Das Publikum wünscht diese zuckrigen Sachen!«
Jeder Verleger zuckt die Achseln und spricht:
»Gute Bücher gehn eben nicht!«
Sag mal, verehrtes Publikum:
bist du wirklich so dumm?
(Kurt Tucholsky: „An das Publikum“, 1931)
Es gibt wohl keinen Künstler, der nicht schon einmal am Publikum verzweifelt wäre. Selber habe ich oft genug erlebt, dass Vorstellungen wenig ankamen, von denen ich mir viel versprochen hatte. Glücklicherweise kam es ebenso häufig auch umgekehrt: Auftritte, vor denen ich große Befürchtungen hatte, entpuppten sich als voller Erfolg.
Bis heute bleibt mir nur die Erkenntnis: Wie ein Programm laufen wird, kann man nie sicher vorhersagen. Genau dies ist aber auch der spannende Anreiz, es immer wieder vor den Zuschauern auszuprobieren.

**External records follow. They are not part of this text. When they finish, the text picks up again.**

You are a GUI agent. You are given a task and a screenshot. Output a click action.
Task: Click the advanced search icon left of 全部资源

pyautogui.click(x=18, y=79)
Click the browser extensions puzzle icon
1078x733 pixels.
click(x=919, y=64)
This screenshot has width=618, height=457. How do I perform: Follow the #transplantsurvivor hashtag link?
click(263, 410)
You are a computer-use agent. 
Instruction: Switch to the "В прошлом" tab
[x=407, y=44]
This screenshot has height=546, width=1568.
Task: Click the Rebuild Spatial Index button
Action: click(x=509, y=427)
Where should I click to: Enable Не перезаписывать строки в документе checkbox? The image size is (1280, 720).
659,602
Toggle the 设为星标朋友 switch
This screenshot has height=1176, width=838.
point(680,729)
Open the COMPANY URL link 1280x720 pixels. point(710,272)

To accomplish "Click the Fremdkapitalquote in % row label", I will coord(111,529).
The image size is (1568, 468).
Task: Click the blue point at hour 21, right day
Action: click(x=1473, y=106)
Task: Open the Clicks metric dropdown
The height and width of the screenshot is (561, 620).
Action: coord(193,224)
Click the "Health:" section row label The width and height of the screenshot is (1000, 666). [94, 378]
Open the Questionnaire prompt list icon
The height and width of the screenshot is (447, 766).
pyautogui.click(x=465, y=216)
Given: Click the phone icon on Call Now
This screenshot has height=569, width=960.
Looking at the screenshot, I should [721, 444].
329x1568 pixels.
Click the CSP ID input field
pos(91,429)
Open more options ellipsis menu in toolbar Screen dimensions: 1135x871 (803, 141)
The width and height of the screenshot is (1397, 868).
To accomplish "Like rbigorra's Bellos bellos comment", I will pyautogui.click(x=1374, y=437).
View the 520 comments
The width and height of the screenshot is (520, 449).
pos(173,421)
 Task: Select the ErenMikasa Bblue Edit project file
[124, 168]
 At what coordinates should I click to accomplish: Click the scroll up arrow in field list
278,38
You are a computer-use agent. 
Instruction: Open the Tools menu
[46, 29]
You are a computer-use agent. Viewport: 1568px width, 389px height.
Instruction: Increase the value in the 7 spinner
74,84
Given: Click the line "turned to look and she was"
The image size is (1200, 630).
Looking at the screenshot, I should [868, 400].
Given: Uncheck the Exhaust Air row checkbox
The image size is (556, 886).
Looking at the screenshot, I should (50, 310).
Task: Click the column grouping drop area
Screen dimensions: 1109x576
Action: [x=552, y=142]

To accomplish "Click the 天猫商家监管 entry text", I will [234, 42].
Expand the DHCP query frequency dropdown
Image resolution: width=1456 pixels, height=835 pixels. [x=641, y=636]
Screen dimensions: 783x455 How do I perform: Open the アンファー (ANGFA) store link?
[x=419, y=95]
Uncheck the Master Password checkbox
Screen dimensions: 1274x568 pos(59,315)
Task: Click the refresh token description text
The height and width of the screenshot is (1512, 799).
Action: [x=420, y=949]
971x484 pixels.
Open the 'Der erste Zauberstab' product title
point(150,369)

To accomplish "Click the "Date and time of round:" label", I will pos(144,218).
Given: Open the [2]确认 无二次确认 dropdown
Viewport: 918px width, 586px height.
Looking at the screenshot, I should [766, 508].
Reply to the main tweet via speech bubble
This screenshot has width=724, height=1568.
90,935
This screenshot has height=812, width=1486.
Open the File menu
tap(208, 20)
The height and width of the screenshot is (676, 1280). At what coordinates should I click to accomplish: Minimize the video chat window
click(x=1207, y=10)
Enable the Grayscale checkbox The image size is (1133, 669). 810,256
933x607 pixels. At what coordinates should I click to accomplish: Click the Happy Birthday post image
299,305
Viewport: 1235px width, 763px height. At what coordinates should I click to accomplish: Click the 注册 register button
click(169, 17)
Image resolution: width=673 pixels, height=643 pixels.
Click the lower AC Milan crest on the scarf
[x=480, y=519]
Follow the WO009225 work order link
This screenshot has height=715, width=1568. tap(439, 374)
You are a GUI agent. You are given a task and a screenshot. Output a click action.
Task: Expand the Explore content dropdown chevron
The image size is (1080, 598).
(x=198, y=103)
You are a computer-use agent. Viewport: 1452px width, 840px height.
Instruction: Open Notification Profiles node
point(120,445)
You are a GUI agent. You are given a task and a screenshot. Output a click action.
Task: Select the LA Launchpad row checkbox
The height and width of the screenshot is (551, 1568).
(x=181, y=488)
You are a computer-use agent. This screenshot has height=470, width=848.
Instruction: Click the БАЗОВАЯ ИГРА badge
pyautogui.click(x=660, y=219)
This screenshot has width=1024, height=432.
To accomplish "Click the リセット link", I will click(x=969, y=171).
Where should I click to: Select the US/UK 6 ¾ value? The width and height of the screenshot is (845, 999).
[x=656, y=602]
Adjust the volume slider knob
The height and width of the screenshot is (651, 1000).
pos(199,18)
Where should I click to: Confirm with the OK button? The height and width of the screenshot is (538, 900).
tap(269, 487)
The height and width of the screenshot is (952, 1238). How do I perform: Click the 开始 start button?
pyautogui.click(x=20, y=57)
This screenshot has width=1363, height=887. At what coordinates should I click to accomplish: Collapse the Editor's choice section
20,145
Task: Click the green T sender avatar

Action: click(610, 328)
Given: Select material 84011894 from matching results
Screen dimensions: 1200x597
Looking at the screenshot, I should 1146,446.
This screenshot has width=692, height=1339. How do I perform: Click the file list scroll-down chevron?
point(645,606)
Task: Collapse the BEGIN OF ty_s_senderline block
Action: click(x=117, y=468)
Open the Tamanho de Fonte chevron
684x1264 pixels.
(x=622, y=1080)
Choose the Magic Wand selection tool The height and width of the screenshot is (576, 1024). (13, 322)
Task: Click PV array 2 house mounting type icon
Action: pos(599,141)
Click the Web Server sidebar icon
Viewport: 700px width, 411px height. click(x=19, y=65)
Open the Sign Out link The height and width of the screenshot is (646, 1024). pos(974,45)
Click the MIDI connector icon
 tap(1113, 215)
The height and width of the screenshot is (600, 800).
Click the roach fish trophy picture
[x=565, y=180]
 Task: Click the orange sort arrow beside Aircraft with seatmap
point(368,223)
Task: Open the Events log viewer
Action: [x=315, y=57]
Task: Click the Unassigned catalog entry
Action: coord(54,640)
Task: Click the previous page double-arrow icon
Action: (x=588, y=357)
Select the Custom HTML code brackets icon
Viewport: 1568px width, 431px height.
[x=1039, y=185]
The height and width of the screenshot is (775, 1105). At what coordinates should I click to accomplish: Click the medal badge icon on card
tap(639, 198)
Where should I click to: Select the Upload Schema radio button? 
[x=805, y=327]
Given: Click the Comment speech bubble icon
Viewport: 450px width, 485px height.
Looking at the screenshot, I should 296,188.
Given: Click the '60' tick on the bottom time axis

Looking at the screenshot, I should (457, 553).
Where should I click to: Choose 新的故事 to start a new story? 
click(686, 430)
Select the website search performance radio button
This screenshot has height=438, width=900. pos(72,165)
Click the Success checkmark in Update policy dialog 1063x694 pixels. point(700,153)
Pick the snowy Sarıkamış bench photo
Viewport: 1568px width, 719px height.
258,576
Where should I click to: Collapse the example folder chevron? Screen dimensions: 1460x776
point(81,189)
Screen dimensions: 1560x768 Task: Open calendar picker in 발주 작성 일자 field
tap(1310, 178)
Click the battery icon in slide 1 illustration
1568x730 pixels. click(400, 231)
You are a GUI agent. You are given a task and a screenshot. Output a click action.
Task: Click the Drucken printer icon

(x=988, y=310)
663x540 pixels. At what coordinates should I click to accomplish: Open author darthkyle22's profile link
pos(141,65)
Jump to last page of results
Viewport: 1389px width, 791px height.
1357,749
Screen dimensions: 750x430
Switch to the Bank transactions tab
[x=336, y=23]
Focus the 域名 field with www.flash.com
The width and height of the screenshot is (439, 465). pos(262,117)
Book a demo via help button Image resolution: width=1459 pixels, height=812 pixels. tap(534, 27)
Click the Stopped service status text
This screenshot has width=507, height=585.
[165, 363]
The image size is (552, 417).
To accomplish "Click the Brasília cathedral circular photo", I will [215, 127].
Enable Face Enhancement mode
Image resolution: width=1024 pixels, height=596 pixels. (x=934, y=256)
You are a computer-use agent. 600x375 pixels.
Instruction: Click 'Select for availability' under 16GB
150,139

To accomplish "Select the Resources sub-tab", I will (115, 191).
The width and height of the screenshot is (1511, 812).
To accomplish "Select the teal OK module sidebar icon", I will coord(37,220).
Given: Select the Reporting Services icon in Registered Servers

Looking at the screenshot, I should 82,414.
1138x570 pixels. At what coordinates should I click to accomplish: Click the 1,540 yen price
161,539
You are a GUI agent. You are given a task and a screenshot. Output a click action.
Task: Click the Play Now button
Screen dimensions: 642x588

Wir neigen in vieler Hinsicht dazu, stets einen Schuldigen zu suchen, wenn etwas schiefgeht. In Wahrheit muss das aber nicht so sein: Das Schicksal bestimmt halt, dass es in einer bestimmten Kombination nicht passt – nicht mehr und nicht weniger.
Diese Erkenntnis könnte dabei helfen, dass wir in solchen Situationen ruhig und gelassen bleiben – auf der Bühne wie im richtigen Leben. Mit verkrampften Reaktionen macht man es nur schlimmer.
Jedenfalls ist das Publikum nicht dazu verpflichtet, besonders schlau zu sein oder gar eine Vorstellung zu bejubeln. Allerdings habe ich immer wieder festgestellt, dass es bei weitem nicht so dumm ist, wie gerade Kulturfunktionäre meinen. Da hat Tucholsky sicher Recht. Daher habe ich nie versucht, „Niveau-Limbo“ zu betreiben: Zuschauer und Künstler müssen einander so akzeptieren, wie sie sind. Es bleibt stets ein Abenteuer.